— OBJECTIVE —
Rewrite the listing below as a numbered list, one line per item, leaving out any blank lines.

++++++++++++++++++++

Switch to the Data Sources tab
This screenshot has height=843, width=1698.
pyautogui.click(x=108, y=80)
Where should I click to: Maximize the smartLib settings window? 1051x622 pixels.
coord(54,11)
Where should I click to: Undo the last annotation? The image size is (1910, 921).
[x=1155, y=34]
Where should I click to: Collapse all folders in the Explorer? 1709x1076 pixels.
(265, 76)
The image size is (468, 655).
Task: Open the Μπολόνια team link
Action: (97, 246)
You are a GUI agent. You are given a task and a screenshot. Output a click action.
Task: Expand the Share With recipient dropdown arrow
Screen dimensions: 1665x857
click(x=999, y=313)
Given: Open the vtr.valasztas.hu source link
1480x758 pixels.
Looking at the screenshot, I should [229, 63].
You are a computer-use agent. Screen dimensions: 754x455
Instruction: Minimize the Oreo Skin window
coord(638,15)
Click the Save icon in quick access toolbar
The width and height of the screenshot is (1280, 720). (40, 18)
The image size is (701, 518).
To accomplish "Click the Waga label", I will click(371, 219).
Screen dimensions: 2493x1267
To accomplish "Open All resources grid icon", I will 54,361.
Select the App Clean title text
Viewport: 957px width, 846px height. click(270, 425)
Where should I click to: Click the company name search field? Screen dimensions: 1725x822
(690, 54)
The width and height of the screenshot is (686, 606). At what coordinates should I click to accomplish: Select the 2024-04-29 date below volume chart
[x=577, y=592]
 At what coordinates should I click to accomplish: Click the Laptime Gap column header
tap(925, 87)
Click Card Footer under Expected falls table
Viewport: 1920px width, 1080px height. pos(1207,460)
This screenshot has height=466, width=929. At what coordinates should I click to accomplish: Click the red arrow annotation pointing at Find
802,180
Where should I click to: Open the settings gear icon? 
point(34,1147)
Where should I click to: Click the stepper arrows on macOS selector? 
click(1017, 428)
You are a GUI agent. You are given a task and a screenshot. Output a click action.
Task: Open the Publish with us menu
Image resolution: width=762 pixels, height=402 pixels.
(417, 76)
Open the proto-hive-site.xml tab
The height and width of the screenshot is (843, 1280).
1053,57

++++++++++++++++++++

— EXERCISE SOLUTION —
1. Switch to the Data Sources tab
2. This screenshot has height=843, width=1698.
3. pyautogui.click(x=108, y=80)
4. Where should I click to: Maximize the smartLib settings window? 1051x622 pixels.
5. coord(54,11)
6. Where should I click to: Undo the last annotation? The image size is (1910, 921).
7. [x=1155, y=34]
8. Where should I click to: Collapse all folders in the Explorer? 1709x1076 pixels.
9. (265, 76)
10. The image size is (468, 655).
11. Task: Open the Μπολόνια team link
12. Action: (97, 246)
13. You are a GUI agent. You are given a task and a screenshot. Output a click action.
14. Task: Expand the Share With recipient dropdown arrow
15. Screen dimensions: 1665x857
16. click(x=999, y=313)
17. Given: Open the vtr.valasztas.hu source link
18. 1480x758 pixels.
19. Looking at the screenshot, I should [229, 63].
20. You are a computer-use agent. Screen dimensions: 754x455
21. Instruction: Minimize the Oreo Skin window
22. coord(638,15)
23. Click the Save icon in quick access toolbar
24. The width and height of the screenshot is (1280, 720). (40, 18)
25. The image size is (701, 518).
26. To accomplish "Click the Waga label", I will click(371, 219).
27. Screen dimensions: 2493x1267
28. To accomplish "Open All resources grid icon", I will 54,361.
29. Select the App Clean title text
30. Viewport: 957px width, 846px height. click(270, 425)
31. Where should I click to: Click the company name search field? Screen dimensions: 1725x822
32. (690, 54)
33. The width and height of the screenshot is (686, 606). At what coordinates should I click to accomplish: Select the 2024-04-29 date below volume chart
34. [x=577, y=592]
35.  At what coordinates should I click to accomplish: Click the Laptime Gap column header
36. tap(925, 87)
37. Click Card Footer under Expected falls table
38. Viewport: 1920px width, 1080px height. pos(1207,460)
39. This screenshot has height=466, width=929. At what coordinates should I click to accomplish: Click the red arrow annotation pointing at Find
40. 802,180
41. Where should I click to: Open the settings gear icon? 
42. point(34,1147)
43. Where should I click to: Click the stepper arrows on macOS selector? 
44. click(1017, 428)
45. You are a GUI agent. You are given a task and a screenshot. Output a click action.
46. Task: Open the Publish with us menu
47. Image resolution: width=762 pixels, height=402 pixels.
48. (417, 76)
49. Open the proto-hive-site.xml tab
50. The height and width of the screenshot is (843, 1280).
51. 1053,57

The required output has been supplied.